### Extract to read
It might be outlandish to suggest that what higher education went through in 2020 was a honeymoon. But in Psychology Today, Mitchell Handelsman, a professor of psychology at the University of Colorado Denver, asks “is the distance learning honeymoon over?”
Handelsman’s point is understandable: based on his own experience and some media accounts, he notes that remote college classrooms seem to be more stressful places than they were last year, while faculty and students are encountering more stress and burnout.
What’s going on?
Everything Happening All At Once
One of the culprits Handelsman identifies is a lack of coherence around what higher education is actually doing. In 2020, it was obvious: in-person classes were cancelled, and everything rushed online. Now, college in America is a patchwork of inconsistent options varying from state to state, institution to institution, and even month to month. As he notes:
“(O)ur society seems to be gaslighting itself with contradictory messages, including “We’re back, just like before!” and “We’re still in the middle of a pandemic!” We’re facing more complex and, therefore, more stressful choices than we had last year. I chose to stay totally remote, but some of my colleagues have chosen all kinds of schedules from completely on campus to some combination. Many students, therefore, are partly remote, partly asynchronous, and partly on campus. The usual array of skill sets necessary to master college — both teaching and learning here — seems to have expanded exponentially.”
That does sound exhausting.
A high level of burnout in this context makes sense. Our lives have been disrupted for so long, and even as things go “back to normal,” for many people in many places they’re not. We’re getting mixed messages, even as infection rates increase in some parts of the country. Of course we’re tired.
People Need The Tools That Fit Their Lives
Halndelsman comes a lot closer to figuring out the answer at the end of his essay, when he writes:
“[O]ne of the lessons we may be learning is that the implementations of new teaching and learning technologies are not good (or bad) because they are technological; rather, we must pay careful attention to how we implement them, in what proportions, with whom, and toward what ends.”
That’s exactly what we do at Calbright — our model is designed specifically to serve adult, non-traditional students who are “stranded” in the 21st century economy, and our experience has shown first hand how important it is to make sure that the model we’re offering is a good fit for what students want and need.
We’ve noted in the past, for example, that students whose career interests are most aligned with what Calbright is able to offer are also the most likely to stay in our programs. It seems simple, but it speaks to something important: students are more likely to be dissatisfied with programs that don’t match their aspirations, let alone fit their needs.
Not surprisingly, surveys conducted in 2020 showed that across the country it was students who wouldn’t have chosen distance learning anyway who were the most dissatisfied with it, and often having the worst experience.
But surveys also showed that for the approximately 30% of students who would have been interested in distance learning anyway, distance learning was going well. When the right students find the right model for them, good things happen.
Not everyone is going to be a good fit for distance learning — and it makes sense that the longer it goes on, the harder a time they’re going to have. Although it should be noted, again, that online learning is not just one thing — there are a lot of different approaches to distance learning which themselves are better suited for different learning and lifestyles. Right now an inconsistent patchwork approach to education may be serving even fewer people still.
But what studies — and our experience — clearly show is that the needs of students aren’t served by conversations about whether online learning is “good” or “bad,” but rather to recognize that different models of education serve different populations of students, and that it’s vital to connect students to the models that will serve them best.
######
### Dataset records
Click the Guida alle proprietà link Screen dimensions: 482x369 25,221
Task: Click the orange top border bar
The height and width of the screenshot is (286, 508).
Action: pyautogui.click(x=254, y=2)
######
### Dataset records
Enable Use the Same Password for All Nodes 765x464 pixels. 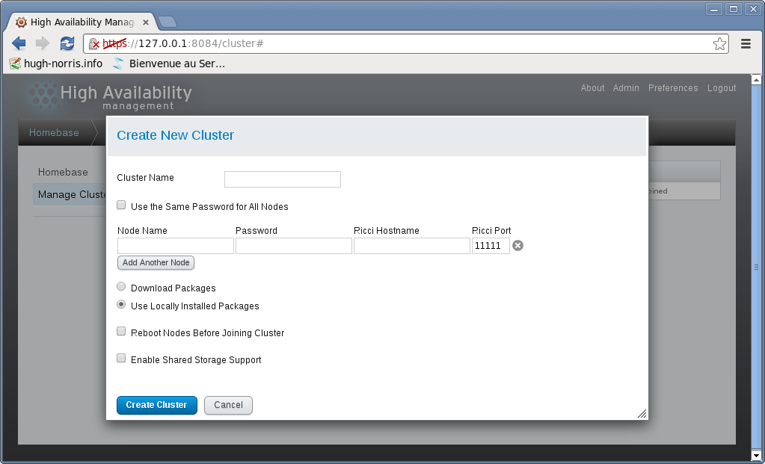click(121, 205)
######
### Dataset records
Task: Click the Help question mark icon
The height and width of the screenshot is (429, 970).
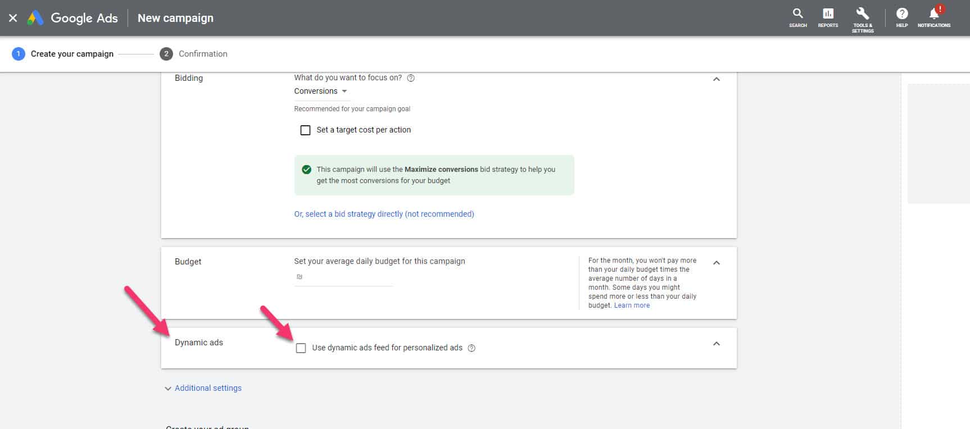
######
## [Exercise prompt]
In the distance learning piece, revise everything from "But surveys also" down to "good things happen." so that "approximately" becomes "roughly".

## [Written solution]
But surveys also showed that for the roughly 30% of students who would have been interested in distance learning anyway, distance learning was going well. When the right students find the right model for them, good things happen.